The petitioners insist that they are fully in favor of the integration of Haredi men and women into the labor force, but they say that this has to be done differently.

Hebrew University, for example, under Professor Kupferman’s vision, has been running a pre-college “mechina”, or preparatory program, for Haredi men and women, to teach them subjects such as math, English and study skills, after which students are fully integrated into the university. Nearly 300 students have graduated this program, and, Professor Kupferman says, “not a single one has become non-religious.” The university also opened a leadership training program, which has so far had 100 participants. “This is good for them and it is good for us. We all learn from each other, and break stigmas on all sides. The mechina gives them a gradual bridge to mixed program.”

There are many who believe that many Haredim are so eager to earn their own living that they would pursue higher education even in integrated settings – and in fact 30% of the participants in the segregated programs said that they would do just that. Estee Rieder-Indursky says that the idea that there is no other way to get Haredi men into higher education is a “lie that CHE is telling.”

“The Haredi community is heterogeneous,” Professor Joel argues. “But when we listen to one particular Haredi leadership who wants to determine how things are done, then we are giving those most extreme voices more power, and we are hurting the other parts of the Haredi community who want something else. There is a lot of coercion – that if they learn in mixed places, the will be excommunicated, unable to find a shidduch, etc. We are currently collaborating with the powerful hegemony of the leadership. We don’t have to do this. It’s not in the best interest of the state or in the best interest of the Haredi community.”

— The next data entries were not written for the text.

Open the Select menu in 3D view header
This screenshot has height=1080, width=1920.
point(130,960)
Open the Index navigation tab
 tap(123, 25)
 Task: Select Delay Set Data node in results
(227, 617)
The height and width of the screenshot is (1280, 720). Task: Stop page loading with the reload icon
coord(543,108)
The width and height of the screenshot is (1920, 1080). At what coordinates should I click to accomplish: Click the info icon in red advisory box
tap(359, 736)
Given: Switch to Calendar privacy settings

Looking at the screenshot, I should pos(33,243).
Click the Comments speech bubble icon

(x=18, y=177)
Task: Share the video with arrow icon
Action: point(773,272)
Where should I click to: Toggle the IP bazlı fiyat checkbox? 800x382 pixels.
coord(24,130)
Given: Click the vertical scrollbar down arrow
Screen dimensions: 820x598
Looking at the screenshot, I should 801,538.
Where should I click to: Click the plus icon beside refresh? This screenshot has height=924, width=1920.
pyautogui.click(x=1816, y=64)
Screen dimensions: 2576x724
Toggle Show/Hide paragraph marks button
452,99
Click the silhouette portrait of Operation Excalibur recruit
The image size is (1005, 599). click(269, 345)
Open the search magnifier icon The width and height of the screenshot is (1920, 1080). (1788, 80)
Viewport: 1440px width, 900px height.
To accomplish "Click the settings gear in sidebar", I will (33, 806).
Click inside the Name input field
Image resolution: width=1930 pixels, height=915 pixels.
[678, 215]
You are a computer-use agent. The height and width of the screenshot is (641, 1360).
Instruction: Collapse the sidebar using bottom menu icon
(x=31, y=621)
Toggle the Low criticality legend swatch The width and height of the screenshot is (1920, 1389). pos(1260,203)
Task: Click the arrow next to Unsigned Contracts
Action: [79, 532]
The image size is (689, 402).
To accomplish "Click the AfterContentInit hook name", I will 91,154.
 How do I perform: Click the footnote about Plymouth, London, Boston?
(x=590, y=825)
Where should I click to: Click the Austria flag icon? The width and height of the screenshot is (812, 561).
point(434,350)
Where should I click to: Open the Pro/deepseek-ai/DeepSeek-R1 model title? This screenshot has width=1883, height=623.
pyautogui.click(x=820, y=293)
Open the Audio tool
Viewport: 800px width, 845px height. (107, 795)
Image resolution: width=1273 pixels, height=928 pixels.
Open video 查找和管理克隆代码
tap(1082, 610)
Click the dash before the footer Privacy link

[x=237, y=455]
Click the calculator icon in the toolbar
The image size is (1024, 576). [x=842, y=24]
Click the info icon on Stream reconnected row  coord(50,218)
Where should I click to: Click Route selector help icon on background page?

Professor Ron Shapira, president of the Peres Academic Center, and Dr. Chaim Zicherman, Director of the Haredi campus of Kiryat Ono, agree. “The current generation of Haredim are knocking on the doors of Israeli society,” they wrote in a position paper to CHE. “Many young people sneak in under the radar, serve in the army, obtain a higher education, and enter the workforce. But the Haredi leadership is hesitant about these trends.”

The petitioners are also sympathetic to the dilemmas facing Haredi men. “A Haredi man who wants to study at university has to overcome a lot of obstacles,” Professor Kupferman says. “Being open to texts, being willing to engage in critical thinking – gender isn’t the only or even the biggest obstacle. If he is willing to overcome the other obstacles, he will be willing to overcome this one, too. There are many Haredi women and men who are thirsty for knowledge. With the right background and tools, they can fully integrate.”

Dr. Elana Maryles Sztokman is an award winning author, rabbinical student at Hebrew Union College, and frequent contributor to the Forward.